Danilo Maestosi
Vista al Macro di Roma

Kapoor prima e dopo

Anish Kapoor cambia ancora pelle: non più filosofia e paradossi zen ma le ferite della carne. Il maestro anglo-indiano torna a mettersi in gioco in cerca di un senso nell'orrore

Anish Kapoor, 62 anni, inglese d’adozione, una miscela orientale di sangue ebraico e sangue indiano che madre e padre gli hanno infuso nelle vene, uno dei più grandi maestri contemporanei, da oltre trent’anni sulla scena internazionale, ha sempre assegnato alle sue creazioni in continuo dialogo con il vuoto e i suoi miraggi, un valore quasi mistico di opere aperte. All’autore il compito di dare forma modellando varie materie alle forze in conflitto che governano il mondo delle idee e delle cose; a chi le osserva la libertà di coglierne il senso, prolungarne la vita, farle parlare, guidarle nelle infinite direzioni della propria immaginazione e della propria curiosità. Un invito a lasciarci coinvolgere come attori della rappresentazione che esplode con più forza e in direzioni inattese nella grande mostra in scena a Roma fino al 17 aprile nelle sale del Macro di via Nizza, dove Kapoor presenta una trentina di lavori più recenti e in gran parte inediti. È una svolta radicale della sua proposta espressiva che trascina lui e noi in un altrove spiazzante di viscere e sangue. Ci aspettavamo di tornare a sfogliare, come Kapoor ci aveva da tempo abituati, un libro di filosofia e paradossi zen o un manuale di effetti speciali d’alta tecnologia e invece precipitiamo in un canovaccio non sgrezzato di De Sade.

### Consegna
Scrivi il seguito del brano sulla mostra di Anish Kapoor al Macro di Roma, riprendendo subito dopo l'ultima frase riportata.

### Dati
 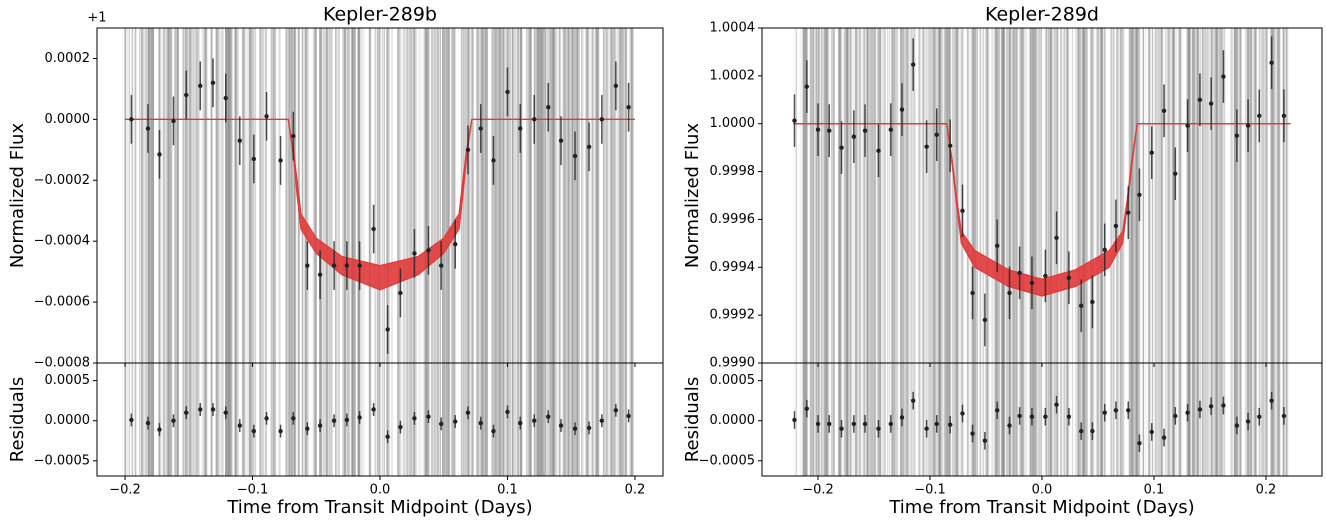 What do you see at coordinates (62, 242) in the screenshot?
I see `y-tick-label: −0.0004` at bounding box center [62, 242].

==

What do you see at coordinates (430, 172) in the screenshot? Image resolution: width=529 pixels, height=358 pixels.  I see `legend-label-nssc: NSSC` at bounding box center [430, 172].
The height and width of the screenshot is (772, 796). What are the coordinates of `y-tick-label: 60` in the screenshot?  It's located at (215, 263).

### Risposta
Pensavamo di sederci in poltrona in un teatro patinato e accogliente e invece siamo obbligati ad aggirarci tra le quinte di un Mattatoio. Perché? Che cosa vuol dirci, che cosa vuol dirsi Kapoor? Forse per una volta – raro che un artista di successo si spinga a tanto – di smettere di trattarlo e vezzeggiarlo come un dio che ci rivela e ci dona la fede nel mistero dell’arte. Lui per primo deve aver cominciato a dubitare di questa sua munificenza da demiurgo che col tempo si è irrigidita in una maschera: lo stupore in una voglia di stupire, il non detto in un’omissione, il gioco numinoso proposto al suo pubblico in una resistenza a mettersi in gioco, la verità in un camuffamento, l’eccezione in una regola. Prendendo corpo, sulla spinta di un mercato in costante ascesa e di una committenza da griffe di prestigio, in una serie di monumenti sempre più grandi e spettacolari istallati nelle piazze di grandi città d’Occidente e d’Oriente, in macchine sempre più levigate e sofisticate concepite per circolar e mettersi in posa come primedonne nei musei. Arte di grande impatto e innegabile fascino ma a fior di pelle.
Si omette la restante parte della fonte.